• _Text provided_:
-- Opening Marker --

Mental Health Professionals Pairing With Police in 5 Colorado Counties
You've heard the anthem 'Defund the Police'? Of course you have.
There has been a lot of confusion around what that actually means and, in a nutshell, it means to allocate funds away from law enforcement and into other social programs. Colorado's corrections facilities receive the most money in Colorado, even more than education.
Many wonder why armed troops can, overnight, show up in our communities with tanks while hospital staff can't even get proper masks.
Colorado has a plan on how to place community well-being as the first means of action, before physical action is needed, or in some cases escalated, by law enforcement.
The Colorado Department of Human Services, Office of Behavioral Health has funded five new co-responder programs in Arvada, Boulder County, Summit County, Eagle County and Westminster, as reported by North Forty News.

-- Closing Marker --

• _Exercises_:
1. Update the Colorado co-responder article starting at "There has been" and ending at "North Forty News.", with "police departments" in place of "law enforcement".
2. Write what comes next in the Colorado co-responder article, picking up after its final sentence.

• _Entries supplied_:
-- Opening Marker --

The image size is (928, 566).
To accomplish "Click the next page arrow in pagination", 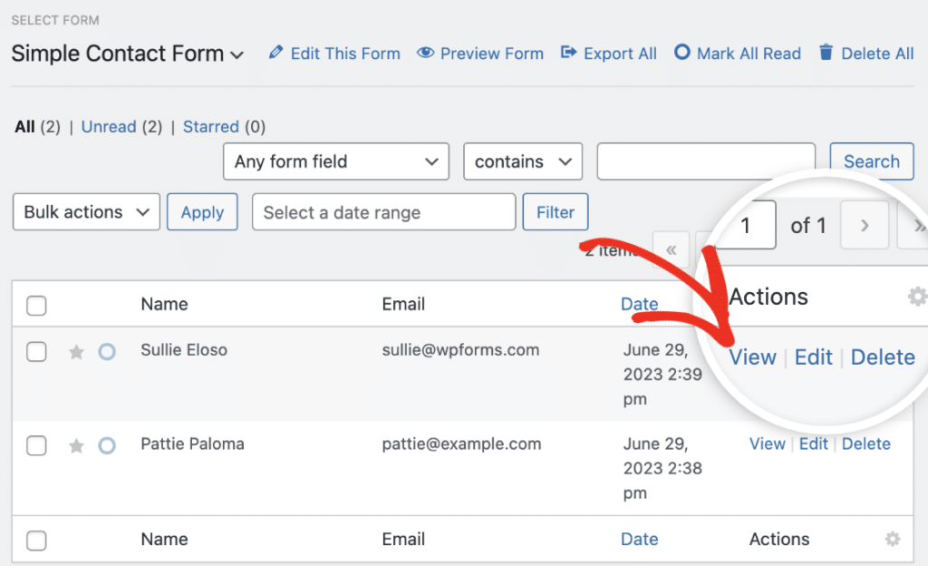I will point(865,225).
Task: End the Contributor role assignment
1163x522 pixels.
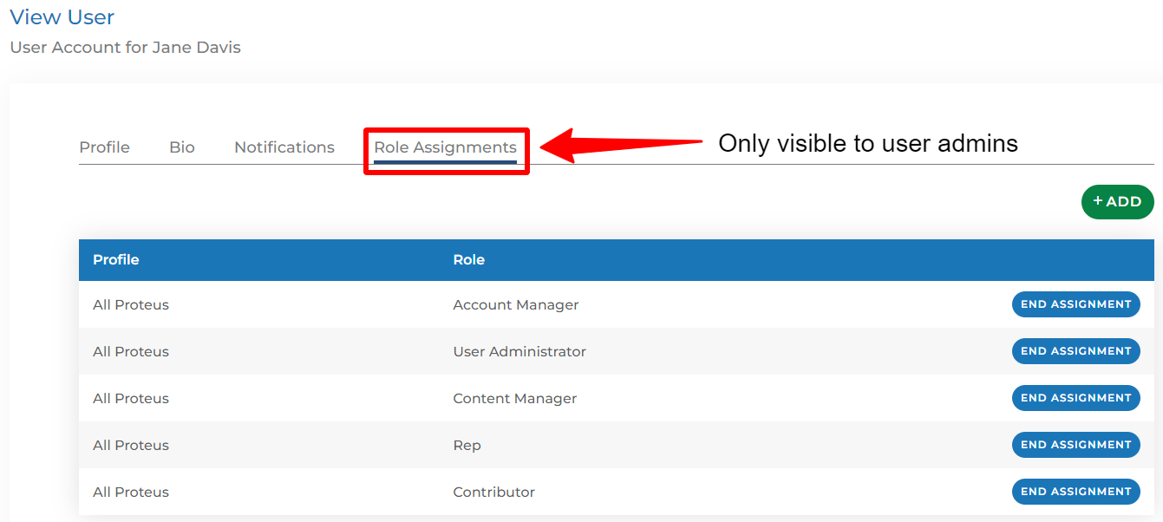Action: click(x=1075, y=492)
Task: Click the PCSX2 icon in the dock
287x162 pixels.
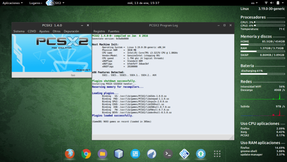Action: [x=185, y=154]
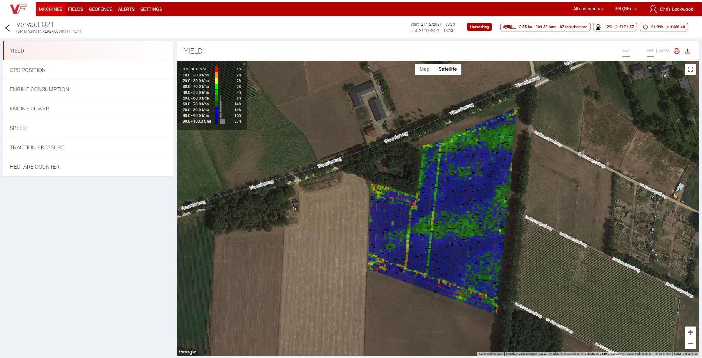Click the clock working hours badge
702x358 pixels.
(x=664, y=27)
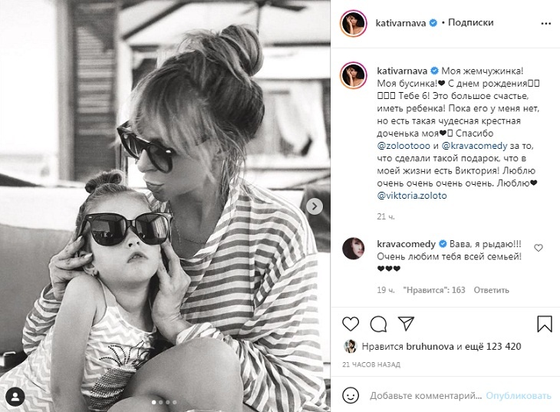Open kativarnava profile picture in header
The width and height of the screenshot is (560, 412).
tap(353, 24)
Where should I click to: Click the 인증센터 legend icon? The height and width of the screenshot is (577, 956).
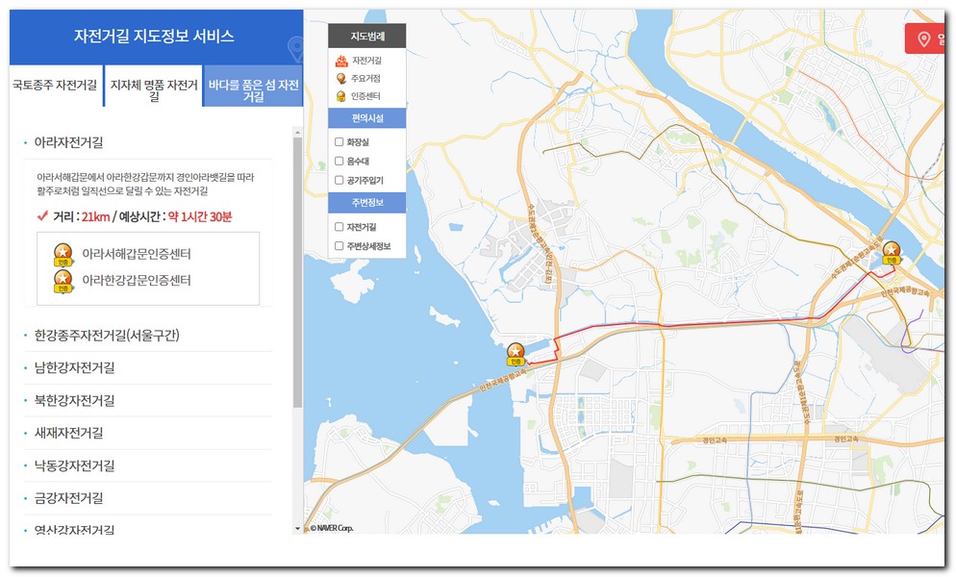pos(340,96)
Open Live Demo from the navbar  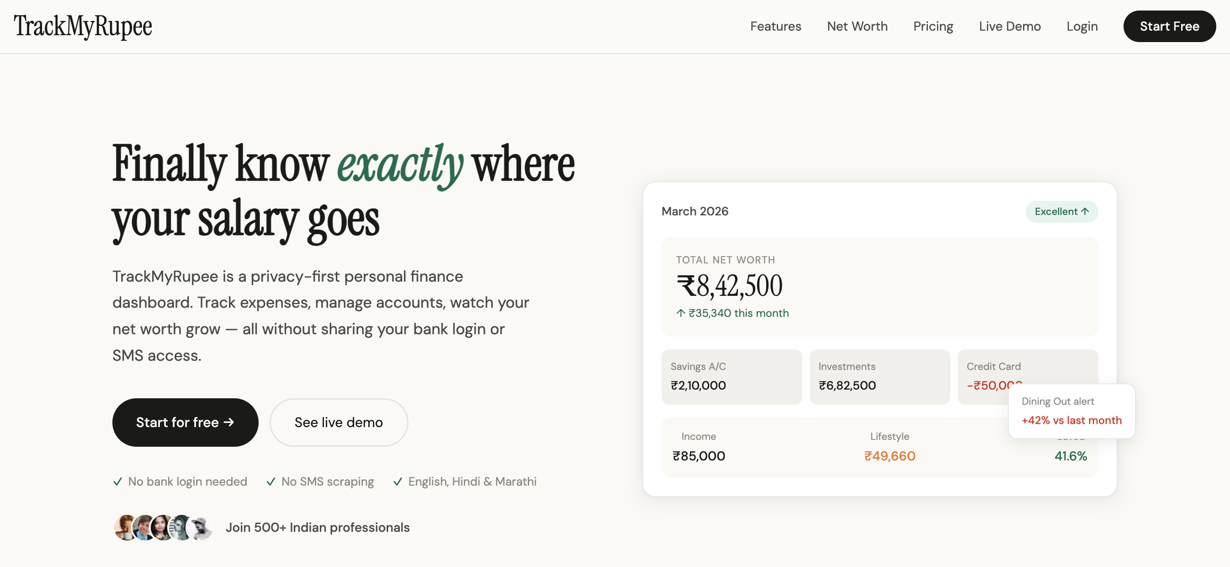point(1009,26)
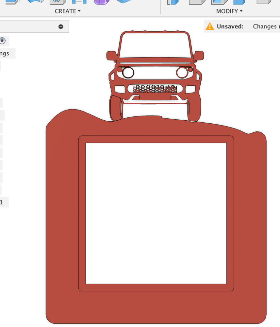Image resolution: width=280 pixels, height=327 pixels.
Task: Click the sixth icon above CREATE
Action: [124, 2]
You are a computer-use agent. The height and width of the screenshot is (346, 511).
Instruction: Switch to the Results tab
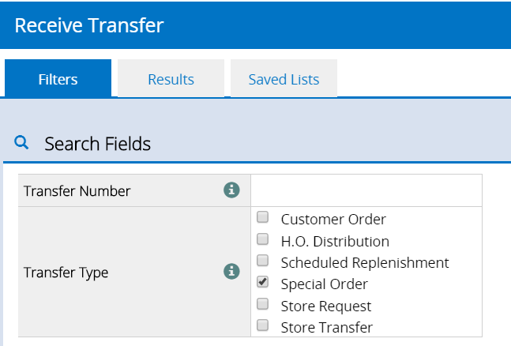(x=171, y=79)
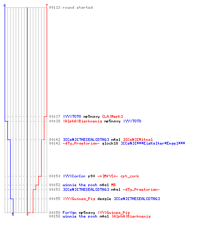Click victim MB at 00:52
The height and width of the screenshot is (231, 208).
(113, 185)

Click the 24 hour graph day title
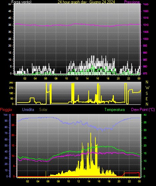pos(86,2)

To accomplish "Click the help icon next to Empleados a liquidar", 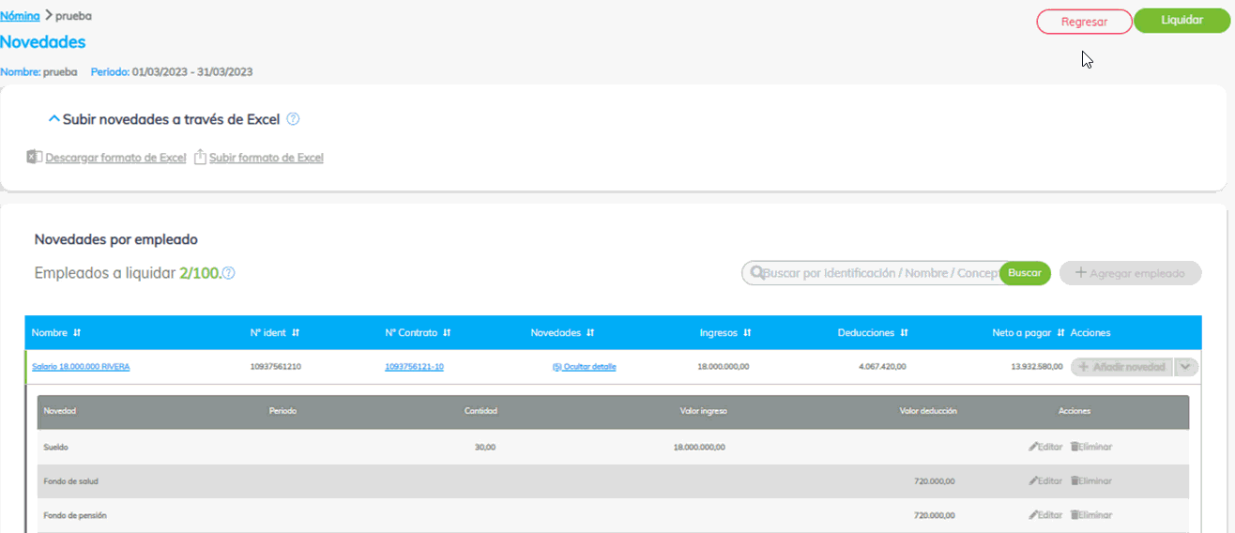I will point(228,274).
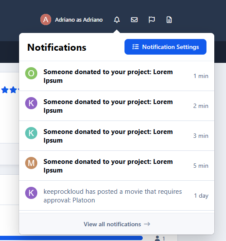Click purple K avatar on 2 min notification
This screenshot has width=226, height=241.
point(31,103)
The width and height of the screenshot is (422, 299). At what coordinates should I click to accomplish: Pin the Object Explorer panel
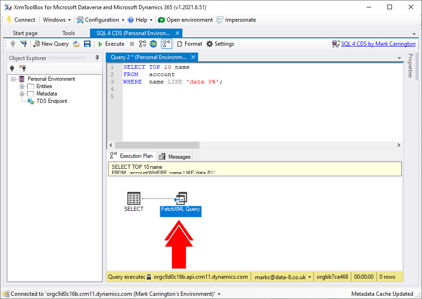point(97,58)
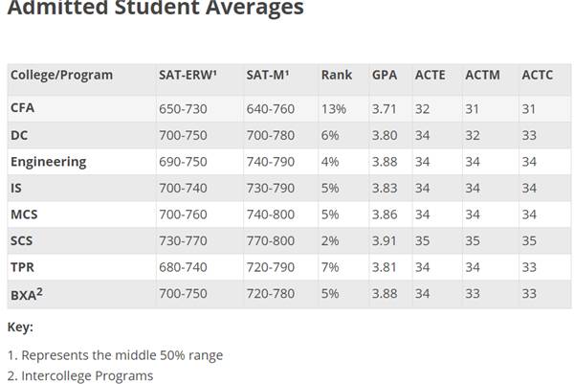Select the Rank column header
The width and height of the screenshot is (574, 384).
point(337,75)
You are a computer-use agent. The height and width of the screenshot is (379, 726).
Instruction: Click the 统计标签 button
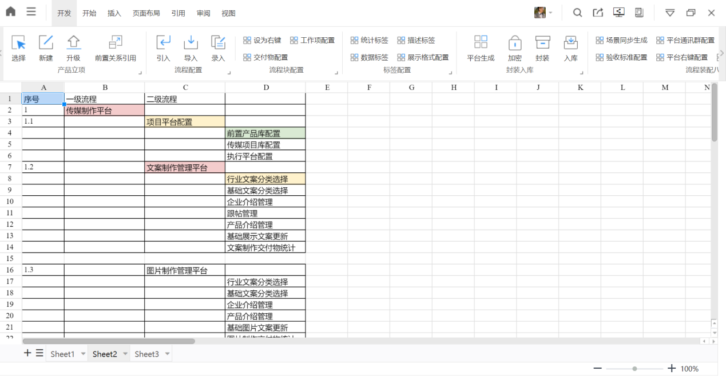point(369,40)
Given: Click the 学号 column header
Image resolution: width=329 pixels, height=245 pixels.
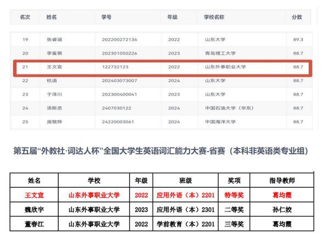Looking at the screenshot, I should coord(107,17).
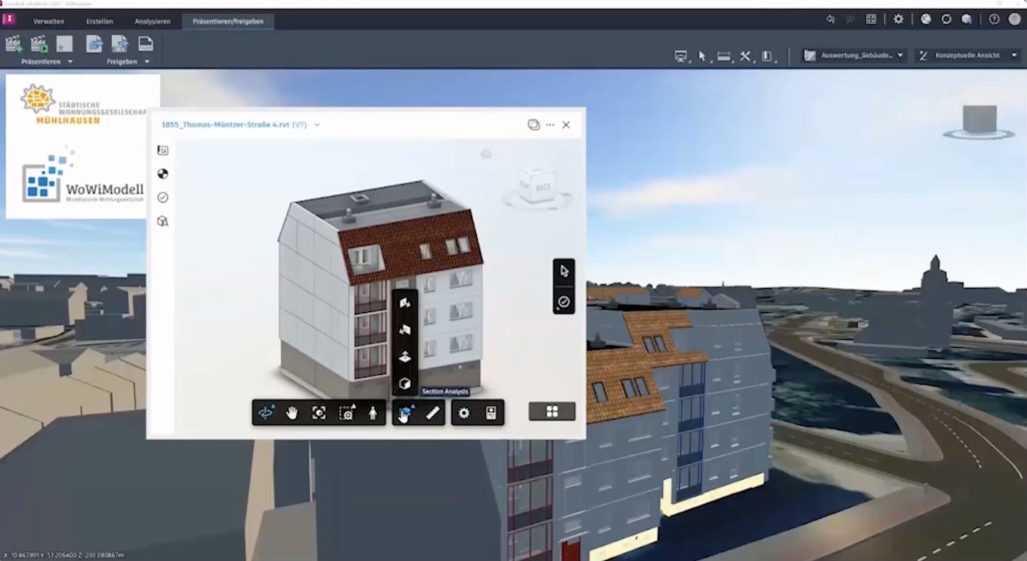Expand the Thomas-Müntzer-Straße file version dropdown
This screenshot has width=1027, height=561.
pos(317,125)
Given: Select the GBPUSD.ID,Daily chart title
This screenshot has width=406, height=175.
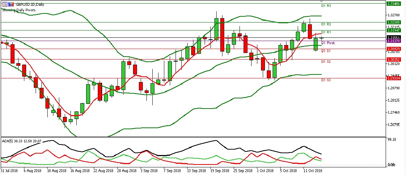Looking at the screenshot, I should click(x=27, y=4).
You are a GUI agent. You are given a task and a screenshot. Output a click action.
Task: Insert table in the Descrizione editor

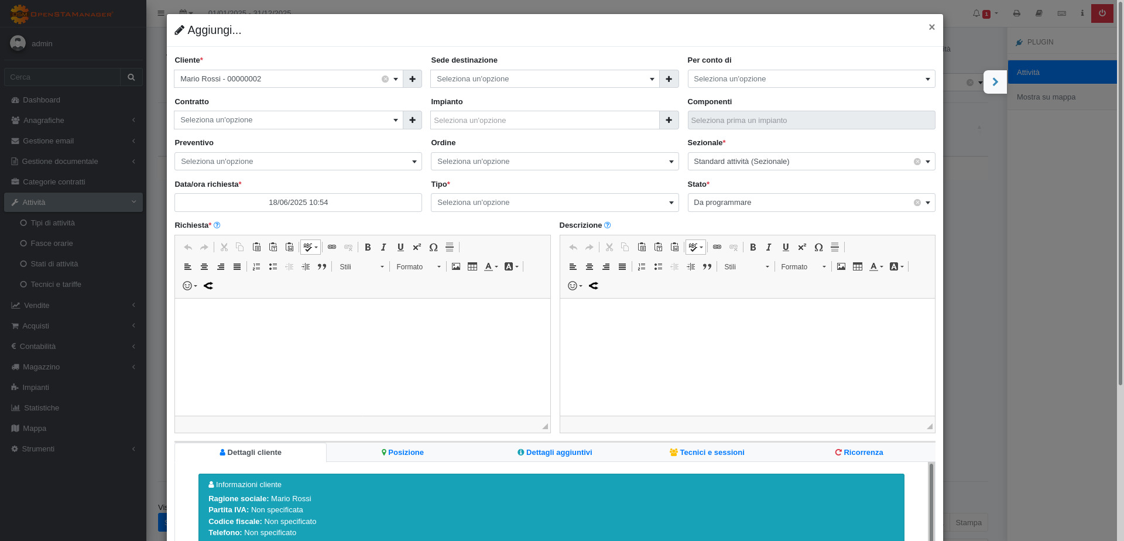858,266
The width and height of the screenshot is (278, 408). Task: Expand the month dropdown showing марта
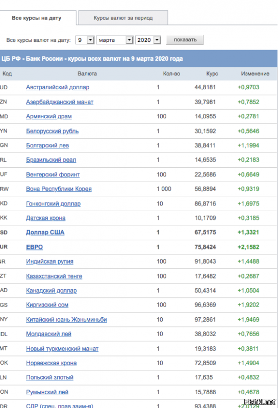pyautogui.click(x=115, y=40)
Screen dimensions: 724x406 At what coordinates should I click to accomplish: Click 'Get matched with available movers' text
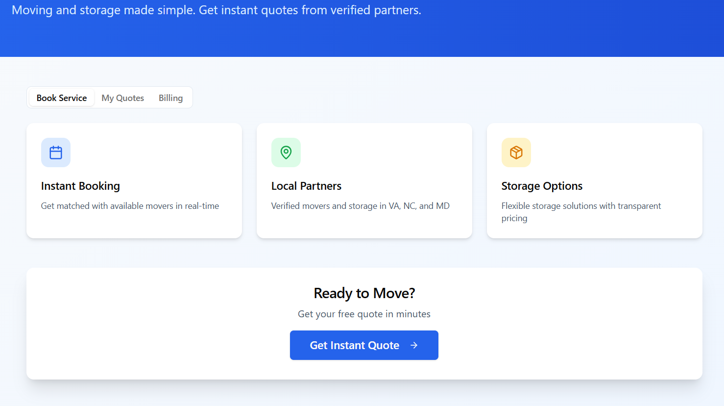[x=107, y=206]
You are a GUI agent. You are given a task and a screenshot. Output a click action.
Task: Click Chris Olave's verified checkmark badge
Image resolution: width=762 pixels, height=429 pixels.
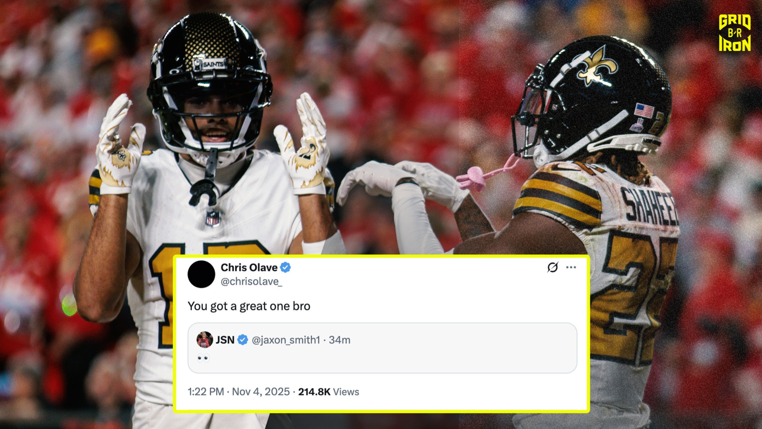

-- Closing Marker --

• _Outputs in order_:
1.
There has been a lot of confusion around what that actually means and, in a nutshell, it means to allocate funds away from police departments and into other social programs. Colorado's corrections facilities receive the most money in Colorado, even more than education.
Many wonder why armed troops can, overnight, show up in our communities with tanks while hospital staff can't even get proper masks.
Colorado has a plan on how to place community well-being as the first means of action, before physical action is needed, or in some cases escalated, by police departments.
The Colorado Department of Human Services, Office of Behavioral Health has funded five new co-responder programs in Arvada, Boulder County, Summit County, Eagle County and Westminster, as reported by North Forty News.

2.
Following the recent outrage over George Floyd's death along with the murder of Elijah McClain in Aurora last year, Colorado is working to pair behavioral professionals with law enforcement.
These behavioral specialists will respond, along with a police officer, to substance abuse and mental health calls.
OBH began receiving state funding back in 2014 with money coming from the state's Marijuana Tax Cash Fund, according to North Forty News.
“The co-responder model is a key way to improve safety for everyone—Coloradans experiencing distress, their communities and law enforcement agencies,” said Robert Werthwein, Director of OBH.